Crucial conversations are important, but ones I didn’t always want to have. It might have been regarding a tough performance review, salary negotiation, addressing insubordination or a hygiene issue. According to the authors of Crucial Conversations, we’re in crucial conversations when emotions run strong, the stakes are high, and opinions differ greatly. I have a paperback and Audible copy of the book. The information contained within it is that profound.
I know the material well enough to present it. However, applying the steps are much harder when emotions run strong, the stakes are high, and opinions differ greatly. No matter which side you lean toward, could you imagine having a constructive crucial conversation regarding COVID mask wearing, MAGA or BLM? Without the knowledge and emotional where withal it won’t go well.
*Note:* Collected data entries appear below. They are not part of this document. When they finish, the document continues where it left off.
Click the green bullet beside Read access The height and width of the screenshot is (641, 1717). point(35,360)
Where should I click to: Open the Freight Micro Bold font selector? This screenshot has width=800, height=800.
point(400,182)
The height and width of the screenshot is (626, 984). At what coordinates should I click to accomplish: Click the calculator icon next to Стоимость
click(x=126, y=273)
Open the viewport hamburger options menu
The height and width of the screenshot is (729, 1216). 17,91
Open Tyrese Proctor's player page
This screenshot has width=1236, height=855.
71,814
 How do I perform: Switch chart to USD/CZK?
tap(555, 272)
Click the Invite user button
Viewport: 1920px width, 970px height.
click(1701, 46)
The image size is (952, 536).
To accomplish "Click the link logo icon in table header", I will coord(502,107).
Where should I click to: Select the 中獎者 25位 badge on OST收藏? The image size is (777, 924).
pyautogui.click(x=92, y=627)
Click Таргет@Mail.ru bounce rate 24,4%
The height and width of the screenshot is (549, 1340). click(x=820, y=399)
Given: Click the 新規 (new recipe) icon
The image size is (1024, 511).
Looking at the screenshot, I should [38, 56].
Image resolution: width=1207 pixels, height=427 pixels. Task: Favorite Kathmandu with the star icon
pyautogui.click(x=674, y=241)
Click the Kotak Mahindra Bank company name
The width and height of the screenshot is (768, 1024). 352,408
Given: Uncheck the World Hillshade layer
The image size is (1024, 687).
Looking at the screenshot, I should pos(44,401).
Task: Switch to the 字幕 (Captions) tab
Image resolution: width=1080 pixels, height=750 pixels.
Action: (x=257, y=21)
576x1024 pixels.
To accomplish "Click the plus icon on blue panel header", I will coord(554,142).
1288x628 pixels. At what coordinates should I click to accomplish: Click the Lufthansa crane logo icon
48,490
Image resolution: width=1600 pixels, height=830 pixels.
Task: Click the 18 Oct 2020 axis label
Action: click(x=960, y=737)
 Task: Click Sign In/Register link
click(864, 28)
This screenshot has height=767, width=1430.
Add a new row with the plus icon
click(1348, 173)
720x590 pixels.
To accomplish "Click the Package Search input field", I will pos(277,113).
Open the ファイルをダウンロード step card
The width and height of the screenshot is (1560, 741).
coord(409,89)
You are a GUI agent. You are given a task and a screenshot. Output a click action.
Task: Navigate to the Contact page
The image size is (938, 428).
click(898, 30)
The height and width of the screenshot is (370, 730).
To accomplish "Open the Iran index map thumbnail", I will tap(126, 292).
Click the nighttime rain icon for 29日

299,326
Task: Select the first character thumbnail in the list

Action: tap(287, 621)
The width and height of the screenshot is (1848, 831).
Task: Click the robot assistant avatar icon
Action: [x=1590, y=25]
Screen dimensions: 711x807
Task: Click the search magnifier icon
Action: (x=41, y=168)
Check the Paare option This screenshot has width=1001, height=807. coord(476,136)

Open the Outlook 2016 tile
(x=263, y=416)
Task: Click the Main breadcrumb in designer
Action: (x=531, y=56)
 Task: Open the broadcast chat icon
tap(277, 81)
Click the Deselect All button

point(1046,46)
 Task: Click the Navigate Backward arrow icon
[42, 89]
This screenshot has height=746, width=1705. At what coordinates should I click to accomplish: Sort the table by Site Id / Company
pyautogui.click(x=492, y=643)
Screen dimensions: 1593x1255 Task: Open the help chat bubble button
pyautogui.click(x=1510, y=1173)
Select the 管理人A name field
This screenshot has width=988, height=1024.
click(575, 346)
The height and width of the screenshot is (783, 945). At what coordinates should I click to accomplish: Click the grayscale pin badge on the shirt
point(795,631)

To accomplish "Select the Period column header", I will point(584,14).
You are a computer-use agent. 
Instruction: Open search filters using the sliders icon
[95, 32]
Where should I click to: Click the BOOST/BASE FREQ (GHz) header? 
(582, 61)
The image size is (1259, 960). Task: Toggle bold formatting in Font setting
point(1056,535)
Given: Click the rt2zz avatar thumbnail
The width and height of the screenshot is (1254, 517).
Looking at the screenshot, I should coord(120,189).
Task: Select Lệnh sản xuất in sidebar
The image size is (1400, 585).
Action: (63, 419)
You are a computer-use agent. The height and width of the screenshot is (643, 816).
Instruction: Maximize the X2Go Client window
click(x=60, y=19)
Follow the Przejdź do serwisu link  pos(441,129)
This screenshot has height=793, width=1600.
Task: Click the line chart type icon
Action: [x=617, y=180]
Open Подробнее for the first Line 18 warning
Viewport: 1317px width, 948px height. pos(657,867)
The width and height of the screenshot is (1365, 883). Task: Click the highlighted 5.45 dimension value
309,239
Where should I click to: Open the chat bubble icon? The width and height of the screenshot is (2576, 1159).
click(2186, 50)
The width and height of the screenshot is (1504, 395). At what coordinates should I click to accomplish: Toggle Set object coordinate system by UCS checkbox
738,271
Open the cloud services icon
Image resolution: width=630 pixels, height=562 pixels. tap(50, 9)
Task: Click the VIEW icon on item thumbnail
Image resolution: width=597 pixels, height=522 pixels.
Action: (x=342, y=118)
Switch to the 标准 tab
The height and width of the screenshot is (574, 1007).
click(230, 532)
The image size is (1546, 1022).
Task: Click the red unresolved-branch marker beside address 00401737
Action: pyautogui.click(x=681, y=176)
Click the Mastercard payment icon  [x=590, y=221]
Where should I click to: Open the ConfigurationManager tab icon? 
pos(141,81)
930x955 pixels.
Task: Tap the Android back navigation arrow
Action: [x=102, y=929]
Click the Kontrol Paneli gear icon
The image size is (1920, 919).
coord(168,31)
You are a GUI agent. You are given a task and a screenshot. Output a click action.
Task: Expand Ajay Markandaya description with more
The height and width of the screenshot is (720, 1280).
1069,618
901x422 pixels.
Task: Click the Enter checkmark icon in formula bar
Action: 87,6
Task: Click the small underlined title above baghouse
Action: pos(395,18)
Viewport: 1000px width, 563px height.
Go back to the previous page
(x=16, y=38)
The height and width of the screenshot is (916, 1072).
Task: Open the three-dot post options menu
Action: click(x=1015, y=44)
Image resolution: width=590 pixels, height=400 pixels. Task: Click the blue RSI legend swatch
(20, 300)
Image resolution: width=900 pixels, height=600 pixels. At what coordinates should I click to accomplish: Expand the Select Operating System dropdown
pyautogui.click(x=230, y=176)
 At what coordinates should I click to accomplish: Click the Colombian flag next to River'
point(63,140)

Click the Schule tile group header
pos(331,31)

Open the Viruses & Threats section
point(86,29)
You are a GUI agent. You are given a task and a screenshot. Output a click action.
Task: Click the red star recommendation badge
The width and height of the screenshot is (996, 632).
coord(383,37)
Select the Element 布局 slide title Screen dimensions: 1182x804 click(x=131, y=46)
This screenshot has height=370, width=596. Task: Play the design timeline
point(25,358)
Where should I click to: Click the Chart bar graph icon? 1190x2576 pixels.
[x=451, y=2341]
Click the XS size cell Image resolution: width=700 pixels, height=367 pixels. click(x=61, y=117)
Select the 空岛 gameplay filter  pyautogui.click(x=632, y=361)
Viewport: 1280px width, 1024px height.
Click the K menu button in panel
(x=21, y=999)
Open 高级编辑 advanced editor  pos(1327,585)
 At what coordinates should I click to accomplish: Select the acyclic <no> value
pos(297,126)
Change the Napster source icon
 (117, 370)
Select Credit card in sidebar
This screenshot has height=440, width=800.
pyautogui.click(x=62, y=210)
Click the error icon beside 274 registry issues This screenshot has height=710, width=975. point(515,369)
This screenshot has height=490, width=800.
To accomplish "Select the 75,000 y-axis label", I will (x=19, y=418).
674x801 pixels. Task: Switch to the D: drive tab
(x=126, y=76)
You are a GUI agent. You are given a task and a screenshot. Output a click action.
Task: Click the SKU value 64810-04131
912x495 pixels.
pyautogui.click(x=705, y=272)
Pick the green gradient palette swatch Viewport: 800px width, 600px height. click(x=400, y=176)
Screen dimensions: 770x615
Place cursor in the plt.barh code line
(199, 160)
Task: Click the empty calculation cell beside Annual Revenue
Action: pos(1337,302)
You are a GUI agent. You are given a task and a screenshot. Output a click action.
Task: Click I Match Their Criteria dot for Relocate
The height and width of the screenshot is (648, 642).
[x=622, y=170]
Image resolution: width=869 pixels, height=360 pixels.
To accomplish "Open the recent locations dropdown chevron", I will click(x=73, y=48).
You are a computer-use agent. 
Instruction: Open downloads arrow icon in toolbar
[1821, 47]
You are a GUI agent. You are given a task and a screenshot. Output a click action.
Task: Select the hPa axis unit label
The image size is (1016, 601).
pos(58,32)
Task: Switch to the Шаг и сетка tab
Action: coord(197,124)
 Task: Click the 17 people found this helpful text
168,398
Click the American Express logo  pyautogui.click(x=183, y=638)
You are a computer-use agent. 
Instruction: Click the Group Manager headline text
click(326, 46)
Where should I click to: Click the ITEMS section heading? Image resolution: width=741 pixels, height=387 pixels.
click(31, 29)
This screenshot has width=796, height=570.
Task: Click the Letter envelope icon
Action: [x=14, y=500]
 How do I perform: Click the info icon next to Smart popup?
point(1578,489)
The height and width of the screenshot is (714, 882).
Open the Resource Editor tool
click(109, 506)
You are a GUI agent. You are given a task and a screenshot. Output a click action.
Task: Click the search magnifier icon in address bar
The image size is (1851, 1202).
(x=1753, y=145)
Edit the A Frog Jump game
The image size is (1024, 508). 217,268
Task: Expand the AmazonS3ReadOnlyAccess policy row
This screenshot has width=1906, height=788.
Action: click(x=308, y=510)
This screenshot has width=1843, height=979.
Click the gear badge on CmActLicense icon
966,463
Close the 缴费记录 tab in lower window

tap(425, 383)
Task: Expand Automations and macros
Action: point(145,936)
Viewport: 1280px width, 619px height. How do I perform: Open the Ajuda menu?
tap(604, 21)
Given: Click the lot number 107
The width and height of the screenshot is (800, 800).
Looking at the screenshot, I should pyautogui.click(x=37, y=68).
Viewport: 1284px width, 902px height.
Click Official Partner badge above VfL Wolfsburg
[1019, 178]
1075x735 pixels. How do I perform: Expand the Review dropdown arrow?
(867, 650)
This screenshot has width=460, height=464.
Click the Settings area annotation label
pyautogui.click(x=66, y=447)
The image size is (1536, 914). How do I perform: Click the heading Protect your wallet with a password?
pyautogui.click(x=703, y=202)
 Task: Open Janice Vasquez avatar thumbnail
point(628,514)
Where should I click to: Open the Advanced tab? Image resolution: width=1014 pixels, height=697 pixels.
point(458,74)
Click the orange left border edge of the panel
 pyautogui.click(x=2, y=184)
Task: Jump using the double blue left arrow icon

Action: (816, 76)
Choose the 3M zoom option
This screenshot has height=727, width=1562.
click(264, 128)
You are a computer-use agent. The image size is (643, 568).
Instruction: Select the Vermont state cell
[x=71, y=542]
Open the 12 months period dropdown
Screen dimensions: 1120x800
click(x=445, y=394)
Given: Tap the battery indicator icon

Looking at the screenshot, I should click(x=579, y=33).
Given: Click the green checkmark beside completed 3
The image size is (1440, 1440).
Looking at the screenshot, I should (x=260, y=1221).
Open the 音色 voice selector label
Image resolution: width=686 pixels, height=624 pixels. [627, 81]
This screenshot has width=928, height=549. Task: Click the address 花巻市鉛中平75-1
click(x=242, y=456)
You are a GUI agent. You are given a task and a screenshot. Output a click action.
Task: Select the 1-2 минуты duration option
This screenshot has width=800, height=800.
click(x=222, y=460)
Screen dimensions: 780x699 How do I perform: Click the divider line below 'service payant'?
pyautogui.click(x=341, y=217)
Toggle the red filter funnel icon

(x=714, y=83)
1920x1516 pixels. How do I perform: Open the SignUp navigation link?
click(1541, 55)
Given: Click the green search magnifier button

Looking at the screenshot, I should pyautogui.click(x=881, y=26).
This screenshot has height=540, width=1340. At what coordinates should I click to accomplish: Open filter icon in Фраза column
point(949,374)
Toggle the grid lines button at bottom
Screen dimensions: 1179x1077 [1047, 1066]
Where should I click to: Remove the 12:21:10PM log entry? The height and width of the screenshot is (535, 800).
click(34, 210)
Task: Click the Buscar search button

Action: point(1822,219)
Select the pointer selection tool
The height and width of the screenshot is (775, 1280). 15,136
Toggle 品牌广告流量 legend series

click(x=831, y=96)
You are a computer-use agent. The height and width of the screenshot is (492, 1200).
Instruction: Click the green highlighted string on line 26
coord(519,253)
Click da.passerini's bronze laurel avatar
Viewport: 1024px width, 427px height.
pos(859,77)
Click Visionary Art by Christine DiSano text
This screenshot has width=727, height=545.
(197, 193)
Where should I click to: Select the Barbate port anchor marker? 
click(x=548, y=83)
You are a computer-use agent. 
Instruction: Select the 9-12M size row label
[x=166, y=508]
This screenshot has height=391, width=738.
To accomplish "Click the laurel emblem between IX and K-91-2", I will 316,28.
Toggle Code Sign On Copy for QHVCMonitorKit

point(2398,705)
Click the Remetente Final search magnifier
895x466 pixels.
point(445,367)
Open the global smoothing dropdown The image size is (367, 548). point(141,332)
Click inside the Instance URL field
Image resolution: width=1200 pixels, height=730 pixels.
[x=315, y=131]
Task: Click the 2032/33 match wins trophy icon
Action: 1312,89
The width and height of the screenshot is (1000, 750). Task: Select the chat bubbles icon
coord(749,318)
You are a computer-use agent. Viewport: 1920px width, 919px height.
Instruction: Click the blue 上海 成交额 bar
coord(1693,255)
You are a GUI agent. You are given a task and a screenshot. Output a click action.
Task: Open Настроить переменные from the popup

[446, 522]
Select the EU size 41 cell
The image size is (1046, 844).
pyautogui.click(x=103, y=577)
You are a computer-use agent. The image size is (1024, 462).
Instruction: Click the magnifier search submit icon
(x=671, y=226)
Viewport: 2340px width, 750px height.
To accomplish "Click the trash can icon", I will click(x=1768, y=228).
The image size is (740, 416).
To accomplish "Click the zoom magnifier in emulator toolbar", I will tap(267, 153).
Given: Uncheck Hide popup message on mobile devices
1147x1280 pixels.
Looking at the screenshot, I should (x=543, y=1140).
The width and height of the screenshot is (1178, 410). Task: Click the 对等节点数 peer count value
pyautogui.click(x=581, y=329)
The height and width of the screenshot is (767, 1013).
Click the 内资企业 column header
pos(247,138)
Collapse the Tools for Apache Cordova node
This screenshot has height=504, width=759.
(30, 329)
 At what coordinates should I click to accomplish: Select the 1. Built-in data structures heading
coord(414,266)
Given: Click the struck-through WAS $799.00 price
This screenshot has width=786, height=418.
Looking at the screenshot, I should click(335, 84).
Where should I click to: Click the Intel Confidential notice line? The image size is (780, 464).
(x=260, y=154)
Rather than retreat to an echo chamber, I want to be a bridge to understanding if not agreement and away forward. This requires developing the ability to see through the eyes, hear through the ears and feel through the heart of a friend, loved one or potential adversary. The first thing I do is examine my degree of openness, willingness to being fully present and listen without judgment. Rather than respond immediately sometimes I take a moment to process what was said. I look for common ground. If we find it great; if not, we agree to respectfully disagree. At the end of the day, I prefer to live in understanding in the community and/or at work.
Think about a relationship you care about. If you engaged in a crucial conversation would you be better off than before it? These, so called, soft skills are hard.